(INPUT RECORDS)
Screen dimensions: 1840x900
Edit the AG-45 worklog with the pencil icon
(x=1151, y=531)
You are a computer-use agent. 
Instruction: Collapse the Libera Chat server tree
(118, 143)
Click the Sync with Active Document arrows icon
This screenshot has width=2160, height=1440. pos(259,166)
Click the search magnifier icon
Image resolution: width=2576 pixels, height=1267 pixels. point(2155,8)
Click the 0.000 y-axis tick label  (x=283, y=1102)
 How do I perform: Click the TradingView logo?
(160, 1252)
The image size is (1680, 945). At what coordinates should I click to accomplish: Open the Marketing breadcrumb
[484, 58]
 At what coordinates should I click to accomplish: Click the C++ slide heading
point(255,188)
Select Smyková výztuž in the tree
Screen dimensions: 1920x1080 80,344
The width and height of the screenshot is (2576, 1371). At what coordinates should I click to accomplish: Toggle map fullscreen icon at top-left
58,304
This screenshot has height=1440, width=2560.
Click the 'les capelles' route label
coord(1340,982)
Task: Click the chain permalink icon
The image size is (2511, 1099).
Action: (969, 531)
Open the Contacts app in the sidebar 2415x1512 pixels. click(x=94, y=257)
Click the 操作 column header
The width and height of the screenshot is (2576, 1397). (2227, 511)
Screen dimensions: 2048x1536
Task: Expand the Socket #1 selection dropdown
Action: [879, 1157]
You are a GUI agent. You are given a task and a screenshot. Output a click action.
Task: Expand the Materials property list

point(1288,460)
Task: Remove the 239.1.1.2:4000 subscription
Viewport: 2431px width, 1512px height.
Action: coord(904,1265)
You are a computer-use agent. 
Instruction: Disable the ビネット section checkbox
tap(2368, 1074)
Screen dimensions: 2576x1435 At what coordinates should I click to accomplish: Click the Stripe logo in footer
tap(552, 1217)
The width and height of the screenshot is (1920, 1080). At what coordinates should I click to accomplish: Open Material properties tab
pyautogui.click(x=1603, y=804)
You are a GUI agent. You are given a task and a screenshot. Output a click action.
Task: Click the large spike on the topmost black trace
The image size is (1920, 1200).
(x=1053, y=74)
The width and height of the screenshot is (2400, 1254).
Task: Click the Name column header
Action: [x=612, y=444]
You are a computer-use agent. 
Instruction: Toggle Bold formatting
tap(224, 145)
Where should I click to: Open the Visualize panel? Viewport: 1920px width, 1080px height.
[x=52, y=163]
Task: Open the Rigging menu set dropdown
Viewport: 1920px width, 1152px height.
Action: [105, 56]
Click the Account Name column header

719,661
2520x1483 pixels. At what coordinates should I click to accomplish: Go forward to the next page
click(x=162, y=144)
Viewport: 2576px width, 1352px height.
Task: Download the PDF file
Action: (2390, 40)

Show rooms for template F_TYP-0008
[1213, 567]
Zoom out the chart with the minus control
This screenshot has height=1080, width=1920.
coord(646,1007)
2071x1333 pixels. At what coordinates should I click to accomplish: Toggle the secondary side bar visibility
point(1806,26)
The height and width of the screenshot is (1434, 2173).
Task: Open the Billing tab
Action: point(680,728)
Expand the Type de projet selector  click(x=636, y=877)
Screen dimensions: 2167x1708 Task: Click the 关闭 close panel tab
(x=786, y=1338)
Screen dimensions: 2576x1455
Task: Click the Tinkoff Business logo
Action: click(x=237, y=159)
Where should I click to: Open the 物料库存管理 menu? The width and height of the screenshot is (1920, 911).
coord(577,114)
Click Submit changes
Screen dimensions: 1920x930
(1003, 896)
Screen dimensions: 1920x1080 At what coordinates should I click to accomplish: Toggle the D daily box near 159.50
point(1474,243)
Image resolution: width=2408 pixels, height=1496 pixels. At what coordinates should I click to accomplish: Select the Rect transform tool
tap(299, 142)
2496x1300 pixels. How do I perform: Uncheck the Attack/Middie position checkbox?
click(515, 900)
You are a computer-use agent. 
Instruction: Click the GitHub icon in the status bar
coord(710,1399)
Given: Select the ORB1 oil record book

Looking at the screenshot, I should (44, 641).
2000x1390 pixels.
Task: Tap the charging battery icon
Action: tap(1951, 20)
(End INPUT RECORDS)
PROBLEM STATEMENT →
Print the data word for word.

SOLUTION TO THIS PROBLEM →
Screen dimensions: 1840x900
Edit the AG-45 worklog with the pencil icon
(x=1151, y=531)
You are a computer-use agent. 
Instruction: Collapse the Libera Chat server tree
(118, 143)
Click the Sync with Active Document arrows icon
This screenshot has width=2160, height=1440. pos(259,166)
Click the search magnifier icon
Image resolution: width=2576 pixels, height=1267 pixels. point(2155,8)
Click the 0.000 y-axis tick label  (x=283, y=1102)
 How do I perform: Click the TradingView logo?
(160, 1252)
The image size is (1680, 945). At what coordinates should I click to accomplish: Open the Marketing breadcrumb
[484, 58]
 At what coordinates should I click to accomplish: Click the C++ slide heading
point(255,188)
Select Smyková výztuž in the tree
Screen dimensions: 1920x1080 80,344
The width and height of the screenshot is (2576, 1371). At what coordinates should I click to accomplish: Toggle map fullscreen icon at top-left
58,304
This screenshot has height=1440, width=2560.
Click the 'les capelles' route label
coord(1340,982)
Task: Click the chain permalink icon
The image size is (2511, 1099).
Action: (969, 531)
Open the Contacts app in the sidebar 2415x1512 pixels. click(x=94, y=257)
Click the 操作 column header
The width and height of the screenshot is (2576, 1397). (2227, 511)
Screen dimensions: 2048x1536
Task: Expand the Socket #1 selection dropdown
Action: [879, 1157]
You are a GUI agent. You are given a task and a screenshot. Output a click action.
Task: Expand the Materials property list

point(1288,460)
Task: Remove the 239.1.1.2:4000 subscription
Viewport: 2431px width, 1512px height.
Action: coord(904,1265)
You are a computer-use agent. 
Instruction: Disable the ビネット section checkbox
tap(2368, 1074)
Screen dimensions: 2576x1435 At what coordinates should I click to accomplish: Click the Stripe logo in footer
tap(552, 1217)
The width and height of the screenshot is (1920, 1080). At what coordinates should I click to accomplish: Open Material properties tab
pyautogui.click(x=1603, y=804)
You are a GUI agent. You are given a task and a screenshot. Output a click action.
Task: Click the large spike on the topmost black trace
The image size is (1920, 1200).
(x=1053, y=74)
The width and height of the screenshot is (2400, 1254).
Task: Click the Name column header
Action: [x=612, y=444]
You are a computer-use agent. 
Instruction: Toggle Bold formatting
tap(224, 145)
Where should I click to: Open the Visualize panel? Viewport: 1920px width, 1080px height.
[x=52, y=163]
Task: Open the Rigging menu set dropdown
Viewport: 1920px width, 1152px height.
Action: [105, 56]
Click the Account Name column header

719,661
2520x1483 pixels. At what coordinates should I click to accomplish: Go forward to the next page
click(x=162, y=144)
Viewport: 2576px width, 1352px height.
Task: Download the PDF file
Action: (2390, 40)

Show rooms for template F_TYP-0008
[1213, 567]
Zoom out the chart with the minus control
This screenshot has height=1080, width=1920.
coord(646,1007)
2071x1333 pixels. At what coordinates should I click to accomplish: Toggle the secondary side bar visibility
point(1806,26)
The height and width of the screenshot is (1434, 2173).
Task: Open the Billing tab
Action: point(680,728)
Expand the Type de projet selector  click(x=636, y=877)
Screen dimensions: 2167x1708 Task: Click the 关闭 close panel tab
(x=786, y=1338)
Screen dimensions: 2576x1455
Task: Click the Tinkoff Business logo
Action: click(x=237, y=159)
Where should I click to: Open the 物料库存管理 menu? The width and height of the screenshot is (1920, 911).
coord(577,114)
Click Submit changes
Screen dimensions: 1920x930
(1003, 896)
Screen dimensions: 1920x1080 At what coordinates should I click to accomplish: Toggle the D daily box near 159.50
point(1474,243)
Image resolution: width=2408 pixels, height=1496 pixels. At what coordinates should I click to accomplish: Select the Rect transform tool
tap(299, 142)
2496x1300 pixels. How do I perform: Uncheck the Attack/Middie position checkbox?
click(515, 900)
You are a computer-use agent. 
Instruction: Click the GitHub icon in the status bar
coord(710,1399)
Given: Select the ORB1 oil record book

Looking at the screenshot, I should (44, 641).
2000x1390 pixels.
Task: Tap the charging battery icon
Action: tap(1951, 20)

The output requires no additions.